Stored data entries
--------------------

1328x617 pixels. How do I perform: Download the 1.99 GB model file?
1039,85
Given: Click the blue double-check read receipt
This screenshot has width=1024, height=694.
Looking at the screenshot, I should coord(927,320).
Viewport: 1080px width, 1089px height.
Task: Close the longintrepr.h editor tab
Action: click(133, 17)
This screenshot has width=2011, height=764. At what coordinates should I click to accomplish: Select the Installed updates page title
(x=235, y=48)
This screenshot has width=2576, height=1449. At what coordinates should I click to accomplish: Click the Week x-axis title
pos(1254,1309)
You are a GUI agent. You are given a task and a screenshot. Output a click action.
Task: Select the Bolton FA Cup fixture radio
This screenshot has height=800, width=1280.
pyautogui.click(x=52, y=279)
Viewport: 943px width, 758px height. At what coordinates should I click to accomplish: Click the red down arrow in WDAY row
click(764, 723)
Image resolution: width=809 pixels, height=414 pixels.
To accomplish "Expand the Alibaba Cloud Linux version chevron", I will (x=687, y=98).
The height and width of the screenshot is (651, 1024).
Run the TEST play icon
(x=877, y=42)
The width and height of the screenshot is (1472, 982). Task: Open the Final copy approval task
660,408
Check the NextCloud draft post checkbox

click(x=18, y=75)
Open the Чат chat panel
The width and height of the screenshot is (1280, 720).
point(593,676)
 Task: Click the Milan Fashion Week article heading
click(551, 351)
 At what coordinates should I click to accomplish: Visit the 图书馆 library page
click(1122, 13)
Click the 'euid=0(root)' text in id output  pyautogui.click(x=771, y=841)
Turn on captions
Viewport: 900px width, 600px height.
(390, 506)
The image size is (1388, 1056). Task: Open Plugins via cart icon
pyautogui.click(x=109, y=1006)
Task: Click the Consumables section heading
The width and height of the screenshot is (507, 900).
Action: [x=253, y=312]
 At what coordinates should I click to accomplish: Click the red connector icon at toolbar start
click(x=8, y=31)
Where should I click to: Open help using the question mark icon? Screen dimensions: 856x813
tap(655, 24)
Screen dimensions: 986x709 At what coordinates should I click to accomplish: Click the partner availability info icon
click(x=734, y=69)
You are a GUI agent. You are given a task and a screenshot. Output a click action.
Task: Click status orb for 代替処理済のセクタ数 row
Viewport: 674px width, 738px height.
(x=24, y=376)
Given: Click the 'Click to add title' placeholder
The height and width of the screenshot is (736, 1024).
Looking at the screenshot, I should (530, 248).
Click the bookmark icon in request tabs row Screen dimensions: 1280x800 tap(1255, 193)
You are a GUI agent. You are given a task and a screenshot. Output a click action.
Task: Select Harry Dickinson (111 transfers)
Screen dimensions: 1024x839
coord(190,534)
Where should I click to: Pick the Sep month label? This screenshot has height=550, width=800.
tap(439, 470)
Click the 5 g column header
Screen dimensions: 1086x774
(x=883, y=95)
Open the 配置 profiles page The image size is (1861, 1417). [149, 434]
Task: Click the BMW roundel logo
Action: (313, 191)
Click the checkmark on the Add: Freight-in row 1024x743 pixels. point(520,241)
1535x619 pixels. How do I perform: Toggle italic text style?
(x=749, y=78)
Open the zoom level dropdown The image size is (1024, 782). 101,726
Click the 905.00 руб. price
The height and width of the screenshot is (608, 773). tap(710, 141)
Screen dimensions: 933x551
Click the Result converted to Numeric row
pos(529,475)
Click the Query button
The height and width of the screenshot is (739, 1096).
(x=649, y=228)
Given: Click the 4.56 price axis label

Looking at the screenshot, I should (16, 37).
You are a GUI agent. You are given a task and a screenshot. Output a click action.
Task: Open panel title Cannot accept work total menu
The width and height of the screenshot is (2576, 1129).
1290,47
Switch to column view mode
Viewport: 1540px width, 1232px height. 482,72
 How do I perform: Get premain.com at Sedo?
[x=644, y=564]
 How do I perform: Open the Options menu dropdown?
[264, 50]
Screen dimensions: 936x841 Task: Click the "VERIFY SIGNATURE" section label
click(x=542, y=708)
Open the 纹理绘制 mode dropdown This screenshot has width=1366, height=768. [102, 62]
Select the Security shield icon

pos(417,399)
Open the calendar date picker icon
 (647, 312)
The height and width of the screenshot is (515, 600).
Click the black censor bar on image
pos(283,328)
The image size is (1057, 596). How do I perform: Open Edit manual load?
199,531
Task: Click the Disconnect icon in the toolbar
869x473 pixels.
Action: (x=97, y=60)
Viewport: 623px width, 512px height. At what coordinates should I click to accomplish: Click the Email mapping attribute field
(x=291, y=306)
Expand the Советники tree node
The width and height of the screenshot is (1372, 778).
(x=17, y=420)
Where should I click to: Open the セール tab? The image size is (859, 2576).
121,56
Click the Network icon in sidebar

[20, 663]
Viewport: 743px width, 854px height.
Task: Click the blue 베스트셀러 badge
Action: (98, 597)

--------------------

§ PROBLEM DESCRIPTION
Above are entries; state the number of lines among them that contain "panel", and nothing else.

§ RESPONSE TO THE EXERCISE
2